Namentlich die junge Zielgruppe wird nach Ansicht Alberts mit Informationen vornehmlich von den Privaten versorgt, da die Öffentlich-rechtlichen diese Zielgruppe kaum anspreche. Sehen Sie ARD und ZDF da stärker in der Pflicht?
Es ist richtig – im Hinblick auf das junge Publikum wurde in der Vergangenheit zu wenig getan. Doch der ARD und dem ZDF kann hier nur begrenzt die Schuld gegeben werden, da gesetzliche Regelungen den Spielraum der Öffentlich-Rechtlichen lange eingeschränkt haben und in vielen Fällen ist das noch immer der Fall. Immerhin zeigt das ZDF mit seinem neuen Online-Jungendangebot FUNK die notwendige Experimentierfreudigkeit. Das Pilotprojekt sieht vielversprechend aus und es bleibt abzuwarten, ob es gelingt, die junge Zuschauerschaft zurückzugewinnen. Dass solche Versuche erst jetzt kommen, liegt auch in dem Widerstand der privaten Fernsehsender und der großen Verlage begründet. Jetzt mit dem Argument Gelder einstreichen zu wollen, der öffentlich-rechtliche Rundfunk repräsentiere nicht die junge Zielgruppe, nachdem man zuvor immerwährend gegen die Möglichkeit des ÖRR, sich auch online angemessen aufstellen zu können, Lobbyismus betrieben hat, wirkt schon ein wenig kurios. Mittelfristig kann der Programmauftrag nur erfüllt werden, wenn hier der Handlungsspielraum erweitert wird. Schon jetzt geht die mittlerweile schon fast artifiziell anmutende Unterscheidung zwischen linearen und non-linearen Inhalten bei vielen jungen Menschen vollkommen an der Lebensrealität vorbei.

Eine Anregung ist es, Gebühren nicht an Institutionen, sondern am Inhalt zu orientieren. Wie könnte eine Förderung „gesellschaftlich relevanter“ Medien-Inhalte aussehen?
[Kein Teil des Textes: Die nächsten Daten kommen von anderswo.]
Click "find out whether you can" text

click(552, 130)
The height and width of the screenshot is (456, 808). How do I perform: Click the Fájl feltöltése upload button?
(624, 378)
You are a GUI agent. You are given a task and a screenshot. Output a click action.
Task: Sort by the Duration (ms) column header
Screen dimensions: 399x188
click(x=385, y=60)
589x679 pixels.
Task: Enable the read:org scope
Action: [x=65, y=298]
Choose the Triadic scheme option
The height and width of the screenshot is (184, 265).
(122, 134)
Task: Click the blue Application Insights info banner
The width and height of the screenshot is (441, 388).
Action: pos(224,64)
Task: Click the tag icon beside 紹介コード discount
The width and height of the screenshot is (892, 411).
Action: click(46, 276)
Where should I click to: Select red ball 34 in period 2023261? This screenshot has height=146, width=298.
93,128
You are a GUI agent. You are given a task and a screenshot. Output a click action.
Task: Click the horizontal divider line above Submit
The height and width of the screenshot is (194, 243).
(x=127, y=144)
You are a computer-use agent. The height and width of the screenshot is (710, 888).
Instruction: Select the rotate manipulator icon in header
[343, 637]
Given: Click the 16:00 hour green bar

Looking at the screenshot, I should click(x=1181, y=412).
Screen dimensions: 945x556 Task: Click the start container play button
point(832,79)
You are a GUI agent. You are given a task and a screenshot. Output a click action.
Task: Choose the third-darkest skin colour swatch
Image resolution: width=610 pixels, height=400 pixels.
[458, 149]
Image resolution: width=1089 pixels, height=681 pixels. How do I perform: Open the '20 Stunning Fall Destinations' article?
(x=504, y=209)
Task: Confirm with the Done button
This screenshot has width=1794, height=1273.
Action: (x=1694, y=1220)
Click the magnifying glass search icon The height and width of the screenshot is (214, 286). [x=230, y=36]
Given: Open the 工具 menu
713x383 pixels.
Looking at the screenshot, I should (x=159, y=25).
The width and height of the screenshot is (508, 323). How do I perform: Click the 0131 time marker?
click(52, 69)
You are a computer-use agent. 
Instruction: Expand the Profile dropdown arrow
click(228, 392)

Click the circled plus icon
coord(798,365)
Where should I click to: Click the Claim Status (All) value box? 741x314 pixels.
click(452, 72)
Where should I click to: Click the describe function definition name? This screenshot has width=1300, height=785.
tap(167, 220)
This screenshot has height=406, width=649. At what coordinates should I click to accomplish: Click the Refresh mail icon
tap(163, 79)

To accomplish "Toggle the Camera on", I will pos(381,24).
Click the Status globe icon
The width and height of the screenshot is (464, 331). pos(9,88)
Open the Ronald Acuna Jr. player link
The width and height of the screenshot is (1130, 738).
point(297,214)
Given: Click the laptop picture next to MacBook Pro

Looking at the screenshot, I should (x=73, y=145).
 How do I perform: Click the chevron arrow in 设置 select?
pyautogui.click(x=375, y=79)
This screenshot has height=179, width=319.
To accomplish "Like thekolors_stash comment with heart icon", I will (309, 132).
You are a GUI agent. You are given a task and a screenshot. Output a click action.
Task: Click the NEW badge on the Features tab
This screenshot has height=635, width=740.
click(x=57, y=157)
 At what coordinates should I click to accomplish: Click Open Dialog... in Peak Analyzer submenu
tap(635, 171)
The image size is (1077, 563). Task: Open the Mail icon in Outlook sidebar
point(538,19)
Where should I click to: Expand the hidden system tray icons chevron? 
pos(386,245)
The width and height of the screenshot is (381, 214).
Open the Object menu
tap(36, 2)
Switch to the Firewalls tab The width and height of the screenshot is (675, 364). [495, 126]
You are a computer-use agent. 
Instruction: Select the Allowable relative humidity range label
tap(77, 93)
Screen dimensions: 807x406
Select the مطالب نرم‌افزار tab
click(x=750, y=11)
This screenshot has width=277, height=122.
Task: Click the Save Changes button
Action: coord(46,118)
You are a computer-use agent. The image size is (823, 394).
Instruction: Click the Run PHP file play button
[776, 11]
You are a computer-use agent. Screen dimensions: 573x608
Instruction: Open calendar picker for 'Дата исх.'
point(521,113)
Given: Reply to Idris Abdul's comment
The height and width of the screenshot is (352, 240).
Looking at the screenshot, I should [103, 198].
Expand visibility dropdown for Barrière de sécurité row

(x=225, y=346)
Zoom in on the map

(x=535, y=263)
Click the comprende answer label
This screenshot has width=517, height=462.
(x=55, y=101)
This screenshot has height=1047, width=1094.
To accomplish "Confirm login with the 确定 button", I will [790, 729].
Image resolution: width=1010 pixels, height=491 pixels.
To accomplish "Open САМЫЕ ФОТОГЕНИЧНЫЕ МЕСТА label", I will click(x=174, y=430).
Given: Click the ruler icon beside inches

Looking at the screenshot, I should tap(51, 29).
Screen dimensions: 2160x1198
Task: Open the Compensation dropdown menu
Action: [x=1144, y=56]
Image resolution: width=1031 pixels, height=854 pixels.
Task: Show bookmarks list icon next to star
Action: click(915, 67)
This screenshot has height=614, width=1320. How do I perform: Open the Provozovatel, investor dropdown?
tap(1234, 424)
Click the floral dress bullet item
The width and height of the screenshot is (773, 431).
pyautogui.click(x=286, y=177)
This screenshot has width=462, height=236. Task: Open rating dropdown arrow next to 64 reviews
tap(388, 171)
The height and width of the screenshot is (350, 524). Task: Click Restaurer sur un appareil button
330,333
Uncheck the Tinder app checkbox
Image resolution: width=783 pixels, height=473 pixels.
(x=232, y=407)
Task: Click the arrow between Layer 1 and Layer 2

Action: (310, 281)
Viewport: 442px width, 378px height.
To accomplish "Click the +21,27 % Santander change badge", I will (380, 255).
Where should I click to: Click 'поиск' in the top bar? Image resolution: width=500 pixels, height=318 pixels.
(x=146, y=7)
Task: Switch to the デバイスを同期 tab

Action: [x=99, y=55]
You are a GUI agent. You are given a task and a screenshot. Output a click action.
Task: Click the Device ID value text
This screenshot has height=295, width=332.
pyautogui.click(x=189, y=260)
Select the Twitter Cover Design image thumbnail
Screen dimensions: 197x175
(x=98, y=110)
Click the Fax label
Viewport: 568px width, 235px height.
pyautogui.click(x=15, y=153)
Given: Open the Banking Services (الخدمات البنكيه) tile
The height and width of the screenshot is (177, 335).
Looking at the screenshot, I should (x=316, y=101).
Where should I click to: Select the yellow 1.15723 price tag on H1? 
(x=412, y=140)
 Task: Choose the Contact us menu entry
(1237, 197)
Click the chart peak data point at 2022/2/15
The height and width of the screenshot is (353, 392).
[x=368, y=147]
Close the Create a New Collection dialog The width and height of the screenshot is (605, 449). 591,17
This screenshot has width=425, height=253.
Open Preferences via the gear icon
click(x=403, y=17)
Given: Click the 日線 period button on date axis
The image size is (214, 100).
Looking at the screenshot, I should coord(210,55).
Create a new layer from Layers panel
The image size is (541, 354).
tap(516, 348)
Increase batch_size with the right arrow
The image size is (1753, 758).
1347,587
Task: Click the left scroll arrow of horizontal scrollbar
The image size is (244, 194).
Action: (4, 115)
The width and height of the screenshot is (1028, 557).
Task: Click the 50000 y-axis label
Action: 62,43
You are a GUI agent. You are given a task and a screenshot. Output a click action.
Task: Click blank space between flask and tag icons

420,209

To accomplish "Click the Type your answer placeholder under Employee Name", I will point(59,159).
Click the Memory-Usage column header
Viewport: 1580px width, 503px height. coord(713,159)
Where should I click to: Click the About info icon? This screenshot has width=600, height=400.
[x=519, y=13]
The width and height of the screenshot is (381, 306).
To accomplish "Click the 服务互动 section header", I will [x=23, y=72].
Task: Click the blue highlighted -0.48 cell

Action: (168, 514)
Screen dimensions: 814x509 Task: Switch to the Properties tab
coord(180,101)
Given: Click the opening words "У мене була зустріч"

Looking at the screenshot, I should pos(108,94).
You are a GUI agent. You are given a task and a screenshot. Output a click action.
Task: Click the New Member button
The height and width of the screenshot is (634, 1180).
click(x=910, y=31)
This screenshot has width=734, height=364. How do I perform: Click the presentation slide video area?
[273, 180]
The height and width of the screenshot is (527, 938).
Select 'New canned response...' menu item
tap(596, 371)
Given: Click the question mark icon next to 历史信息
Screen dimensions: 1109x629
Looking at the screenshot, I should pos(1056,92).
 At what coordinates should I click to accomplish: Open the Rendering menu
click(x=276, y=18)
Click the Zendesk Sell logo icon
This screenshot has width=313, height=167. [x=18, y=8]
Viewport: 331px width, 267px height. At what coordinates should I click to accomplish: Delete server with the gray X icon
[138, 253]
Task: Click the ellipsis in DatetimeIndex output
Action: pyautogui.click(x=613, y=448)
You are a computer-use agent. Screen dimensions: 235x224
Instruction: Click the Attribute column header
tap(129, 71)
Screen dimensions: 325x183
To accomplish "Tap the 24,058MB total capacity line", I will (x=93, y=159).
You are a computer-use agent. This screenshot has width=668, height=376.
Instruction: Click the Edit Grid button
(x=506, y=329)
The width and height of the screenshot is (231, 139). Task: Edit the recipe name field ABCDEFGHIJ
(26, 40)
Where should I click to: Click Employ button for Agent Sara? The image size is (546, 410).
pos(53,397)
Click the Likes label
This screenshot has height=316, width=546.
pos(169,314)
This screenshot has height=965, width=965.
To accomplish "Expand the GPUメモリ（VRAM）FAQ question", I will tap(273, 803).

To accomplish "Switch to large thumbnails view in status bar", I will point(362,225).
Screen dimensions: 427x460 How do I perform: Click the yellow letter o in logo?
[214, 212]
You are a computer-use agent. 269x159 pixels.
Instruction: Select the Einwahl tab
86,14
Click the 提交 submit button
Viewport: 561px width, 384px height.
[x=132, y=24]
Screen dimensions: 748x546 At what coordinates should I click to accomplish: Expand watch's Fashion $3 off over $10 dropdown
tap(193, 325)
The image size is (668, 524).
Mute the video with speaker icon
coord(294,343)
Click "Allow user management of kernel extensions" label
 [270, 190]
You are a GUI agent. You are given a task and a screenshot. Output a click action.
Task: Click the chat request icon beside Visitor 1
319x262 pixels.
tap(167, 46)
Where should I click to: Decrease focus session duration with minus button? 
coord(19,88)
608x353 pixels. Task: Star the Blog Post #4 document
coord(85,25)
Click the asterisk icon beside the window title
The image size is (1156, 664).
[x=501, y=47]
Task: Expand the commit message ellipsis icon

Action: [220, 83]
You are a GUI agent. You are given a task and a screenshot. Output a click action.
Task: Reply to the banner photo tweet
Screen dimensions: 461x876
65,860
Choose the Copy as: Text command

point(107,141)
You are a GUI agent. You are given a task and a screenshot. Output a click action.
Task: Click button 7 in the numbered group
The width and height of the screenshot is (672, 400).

Ich halte diesen Vorschlag nicht für konstruktiv. Nicht nur, da die Definition gesellschaftlicher Relevanz generell eine schwierige Sache ist, sondern auch da eine solche inhaltsabhängige Finanzierung, wenn nicht die Gefahr der Zensur, dann zumindest die Gefahr eines Quotenrennens in sich birgt. Meiner Meinung nach kann gesellschaftliche Relevanz nur erzielt werden im Rahmen des innerhalb des Programmauftrags verfolgten Pluralitätsprinzips – alle gesellschaftlichen Teile unserer Gesellschaft müssen zu Wort kommen und auch zunächst weniger erfolgversprechende Formate müssen eine Chance bekommen. Ein ökonomischer Wettbewerb verschiedener Formate und Sender um Rundfunkbeiträge würde diesem Prinzip diametral gegenüberstehen.

In dem Interview kritisiert Albrecht Art und Umfang des öffentlich-rechtlichen Rundfunks in Deutschland auch insgesamt. Sehen Sie Reformbedarf?
Ja, den sehe ich, wenn auch vermutlich mit einer etwas anderen Schwerpunktsetzung. Damit der öffentlich-rechtliche Rundfunk im Zuge der Medienkonvergenz seinen gesetzlichen Auftrag mit entsprechender Breitenwirkung auch erfüllen kann, müssen gesetzliche Restriktionen endlich aufgehoben werden. Die nicht mehr zeitgemäße Depublizierungspflicht der Sender sollte aufgehoben und über eine Streichung des Presseähnlichkeitsverbots nachgedacht werden. Weiterhin muss sich der ÖRR den aktuellen Entwicklungen dynamisch anpassen können. Langfristig muss hier eine öffentlich-rechtliche Plattform aufgebaut werden, auf der möglichst alle mit Beiträgen finanzierten Inhalte gefunden werden können. Was die Verwaltungsstrukturen anbelangt, sollte zunächst das Ergebnis der Arbeitsgruppe der Länder, das im September vorliegen wird, abgewartet werden. Sicherlich gibt es einigen Änderungsbedarf, bspw. hinsichtlich der Gremienorganisation. Doch warne ich vor Schnellschüssen. Wir brauchen einen starken öffentlich-rechtlichen Rundfunk, gerade in Zeiten groß angelegter Desinformationskampagnen und einem anhaltenden Transformationsprozess der Presselandschaft.